On 2016-07-14 13:46:23 +0200, Magnus Hagander wrote:
> Currently, if you run pg_xlogdump with -f, you have to specify an end
> position in an existing file, or if you don't it will only follow until the
> end of the current file.
That's because specifying a file explicitly says that you only want to
look at that file, specifying two files that you want the range
inclusively between the two files. -f works if you just use -s.
> I'd appreciate a review of that by someone who's done more work on the xlog
> stuff, but it seems trivial to me. Not sure I can argue it's a bugfix
> though, since the usecase simply did not work...

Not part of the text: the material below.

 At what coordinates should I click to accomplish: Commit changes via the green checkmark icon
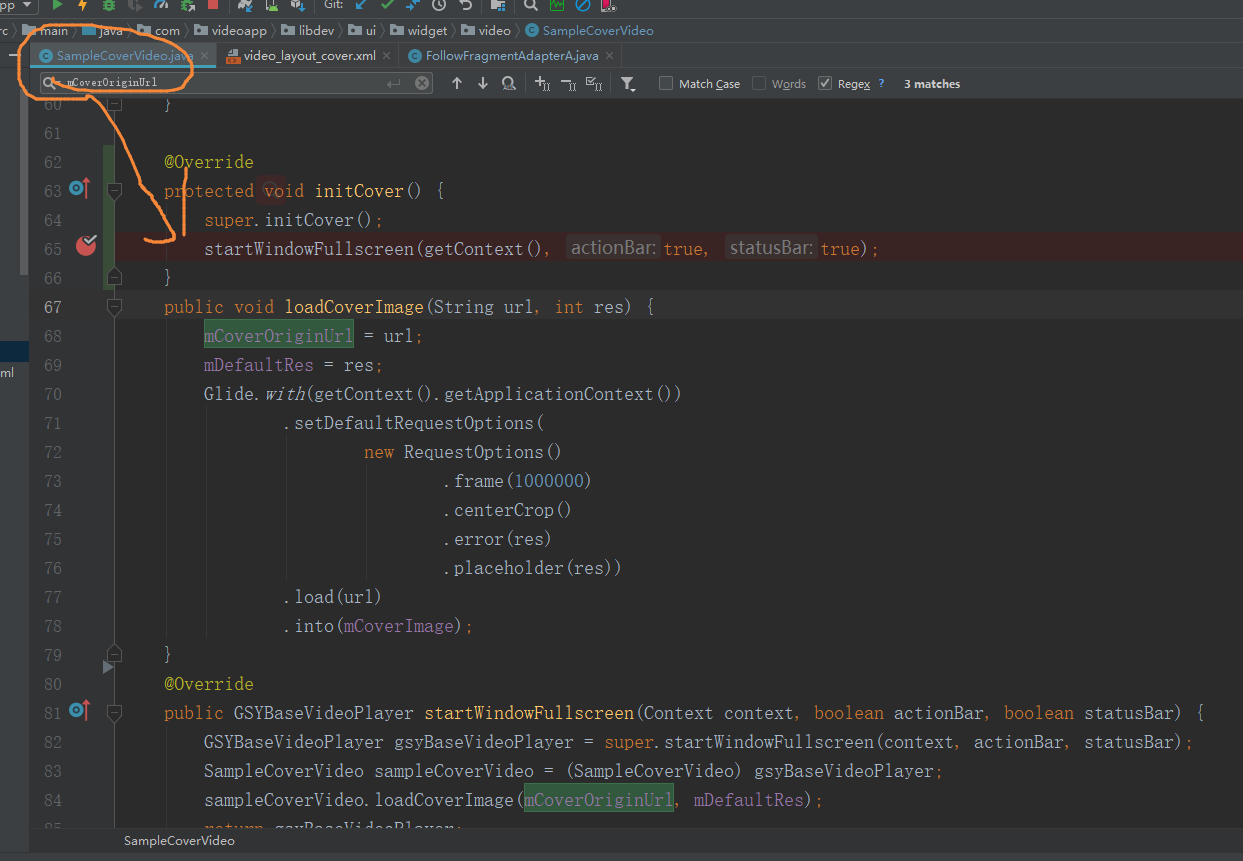[x=385, y=7]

I'd say it's working as intended, and you want to change that
intent. That's fair, but I'd not call it a bug, and I'd say it's not
really 9.6 material.
> diff --git a/src/bin/pg_xlogdump/pg_xlogdump.c b/src/bin/pg_xlogdump/pg_xlogdump.c
> index c0a6816..2f1018b 100644
> --- a/src/bin/pg_xlogdump/pg_xlogdump.c
> +++ b/src/bin/pg_xlogdump/pg_xlogdump.c
> @@ -901,8 +901,14 @@ main(int argc, char **argv)
> goto bad_argument;
> }
>
> - /* no second file specified, set end position */
> - if (!(optind + 1 < argc) && XLogRecPtrIsInvalid(private.endptr))
> + /*
> + * No second file specified, so unless we are in follow mode,
> + * set the end position to the end of the same segment as
> + * the start position.
> + */
> + if (!(optind + 1 < argc) &&
> + XLogRecPtrIsInvalid(private.endptr) &&
> + !config.follow)
> XLogSegNoOffsetToRecPtr(segno + 1, 0, private.endptr);
>
> /* parse ENDSEG if passed */
> @@ -933,7 +939,8 @@ main(int argc, char **argv)
> }
>
>
> - if (!XLByteInSeg(private.endptr, segno) &&
> + if (!XLogRecPtrIsInvalid(private.endptr) &&
> + !XLByteInSeg(private.endptr, segno) &&
> private.endptr != (segno + 1) * XLogSegSize)
> {
> fprintf(stderr,
Other than that it looks reasonable from a quick glance.